A few months later he met Henry in person, along with Evans, Weil and Tracie Davee, a company consultant. They were in Moorhead walking around the MSUM campus, meeting with EIT faculty members, sitting in on classes and speaking directly with students.

One student in particular sticks in Evans’ mind.

During an ethics class, the student was on Zoom and the conversation about diversity, equity and inclusion in the industry obviously resonated. Later, the student attended an in-person open forum to continue the discussion with the Show Imaging leaders.

“For me, it was a really impactful moment,” Evans said. “It reminded me that even though we're not doing enough right now, the words and where we're committed to going still matter. I had to be reminded that, as it was when we started down this path of trying to change our company and industry, nothing happens overnight. No action is unacceptable, so you have to start doing.”

Mutually Beneficial Partnership

The Show Imaging-EIT collaboration hasn’t come together overnight, but it’s moving forward with purpose.

Continuing discussions have focused on how to work together to create a more diverse industry, what learning outcomes are needed to prepare students for any of a wide range of disciplines within entertainment, how MSUM can equip students for specific opportunities at Show Imaging and so on.

“My end of this deal is to help Show Imaging create a system they can use to approach others,” Jackson said. “EIT and our student population are such that we’re nimble and can react very quickly to changes in technology and method.”

Meanwhile, Show Imaging has made concrete commitments to help train EIT faculty, keep curricula up to speed with the latest technology and equipment developments, guest teach classes on site, and offer paid internships for MSUM students in San Diego or one of its other offices.

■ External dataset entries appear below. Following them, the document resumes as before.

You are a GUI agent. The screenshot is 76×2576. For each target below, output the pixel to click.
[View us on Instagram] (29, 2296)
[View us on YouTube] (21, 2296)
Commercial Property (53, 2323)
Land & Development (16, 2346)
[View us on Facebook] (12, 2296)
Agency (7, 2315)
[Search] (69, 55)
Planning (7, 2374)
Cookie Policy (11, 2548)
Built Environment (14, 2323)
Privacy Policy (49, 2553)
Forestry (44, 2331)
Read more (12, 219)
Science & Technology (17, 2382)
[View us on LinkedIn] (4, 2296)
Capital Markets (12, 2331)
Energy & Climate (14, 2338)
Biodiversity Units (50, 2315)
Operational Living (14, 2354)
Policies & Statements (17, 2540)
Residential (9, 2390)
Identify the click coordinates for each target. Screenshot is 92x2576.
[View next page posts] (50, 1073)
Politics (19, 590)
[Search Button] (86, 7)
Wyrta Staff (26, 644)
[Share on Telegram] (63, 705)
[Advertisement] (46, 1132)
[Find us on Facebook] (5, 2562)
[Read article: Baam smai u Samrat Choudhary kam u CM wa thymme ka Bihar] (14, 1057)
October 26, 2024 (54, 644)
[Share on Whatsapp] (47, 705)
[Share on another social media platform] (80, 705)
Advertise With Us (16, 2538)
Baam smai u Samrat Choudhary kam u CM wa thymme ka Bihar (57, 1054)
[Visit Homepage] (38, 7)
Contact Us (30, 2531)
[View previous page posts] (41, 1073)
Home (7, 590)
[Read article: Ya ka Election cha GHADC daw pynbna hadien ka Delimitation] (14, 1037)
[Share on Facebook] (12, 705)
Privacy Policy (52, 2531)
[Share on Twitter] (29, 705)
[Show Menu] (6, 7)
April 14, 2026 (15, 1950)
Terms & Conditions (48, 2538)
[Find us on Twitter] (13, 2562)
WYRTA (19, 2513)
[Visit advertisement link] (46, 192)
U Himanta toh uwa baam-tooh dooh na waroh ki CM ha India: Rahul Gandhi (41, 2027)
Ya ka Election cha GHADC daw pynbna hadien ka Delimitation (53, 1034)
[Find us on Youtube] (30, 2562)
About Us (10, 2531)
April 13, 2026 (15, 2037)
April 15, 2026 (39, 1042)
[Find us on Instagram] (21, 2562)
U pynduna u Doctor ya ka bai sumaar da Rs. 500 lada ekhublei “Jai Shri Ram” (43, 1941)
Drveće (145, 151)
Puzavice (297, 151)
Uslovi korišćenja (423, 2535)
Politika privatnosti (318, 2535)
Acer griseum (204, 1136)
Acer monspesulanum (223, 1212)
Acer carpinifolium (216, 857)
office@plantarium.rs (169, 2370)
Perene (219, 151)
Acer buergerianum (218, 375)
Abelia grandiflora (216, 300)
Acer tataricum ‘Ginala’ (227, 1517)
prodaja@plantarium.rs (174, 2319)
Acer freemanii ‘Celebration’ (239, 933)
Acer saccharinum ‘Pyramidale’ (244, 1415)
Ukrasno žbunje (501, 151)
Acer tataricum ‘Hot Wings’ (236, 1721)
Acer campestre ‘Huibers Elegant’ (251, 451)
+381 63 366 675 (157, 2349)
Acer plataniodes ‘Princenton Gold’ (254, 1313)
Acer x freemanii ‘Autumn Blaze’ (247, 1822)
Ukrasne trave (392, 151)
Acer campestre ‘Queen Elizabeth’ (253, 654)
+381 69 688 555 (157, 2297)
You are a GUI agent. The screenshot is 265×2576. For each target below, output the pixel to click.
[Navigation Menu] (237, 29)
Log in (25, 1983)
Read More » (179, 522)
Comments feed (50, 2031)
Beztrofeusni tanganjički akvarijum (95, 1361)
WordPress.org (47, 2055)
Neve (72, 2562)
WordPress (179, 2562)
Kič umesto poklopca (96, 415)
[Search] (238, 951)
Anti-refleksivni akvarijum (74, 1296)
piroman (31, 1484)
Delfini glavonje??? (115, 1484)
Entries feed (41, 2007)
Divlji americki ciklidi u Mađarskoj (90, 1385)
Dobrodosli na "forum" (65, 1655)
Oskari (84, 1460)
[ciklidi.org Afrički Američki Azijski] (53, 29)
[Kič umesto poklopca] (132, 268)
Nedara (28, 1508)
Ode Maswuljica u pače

To kick off the show, so to speak, the company invited an MSUM student and an EIT faculty member to help produce the Under the Big Sky Festival in Whitefish, Mont., July 15-17.

“It seems like there are a lot of people in the Midwest who don’t have an opportunity to come out to Southern California or Orlando or Nashville or to help produce a country music festival in Montana,” Evans said. “We have jobs, and we have the desire to allow people, even if they're not seasoned industry professionals, to come be a part of it.”